James C. Nagle's evolution into being an artist wasn't predictable. He has helped himself to perform a Herculean task -- never to stop changing his view of life and expressing it through the dual arts of sculpture and painting. Nagle continues to work in both art forms in order to find the right voice for images which are rooted in some fundamentally American ways of thinking.

He brings the ideas of colloquial language ("Brain Dead," "Flights of Fancy," "Split Personality") into our sensory world. His sculptures' titles show audiences how to see their content. In giving people his perspective, he is often very wry. But we must first discover the art object for ourselves and then allow its title to introduce us into the creator's mind. When we accumulate enough of his delightful verbal and visual puns, we begin to think we understand him -- only to have him pass from one set of preoccupations pointedly to the next.

"Evocative," "sensuous," "iconoclast," "a man's man," "traditional," "of the people," "fantasist" (not fanaticist), "abstractionist," or, some years, "realist" -- any of these labels can be aptly applied. They are all part of the artist James C. Nagle.
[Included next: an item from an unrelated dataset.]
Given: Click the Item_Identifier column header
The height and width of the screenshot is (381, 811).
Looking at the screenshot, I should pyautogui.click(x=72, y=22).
He typically works in series of paintings, with the subjects of women and men's ideas of them, the American Indian, the contemporary man adrift in the space of living. But he doesn't get stuck in them, meaning that viewers and patrons are enlivened by the opportunities that he will present next. Nagle's past performance indicates that, from realism to abstraction, he will develop an image until he is attracted by something else, and when he is finished with a subject-image, he might not return to it for a very long time. The reason: His sculptures seem anchored to an inner world, not describing only what this man sees, but how he thinks about it.

The demand for Nagle's work increases each year as people begin to see him as a kind of inner-terrestrial explorer bringing back the spoils of his quest.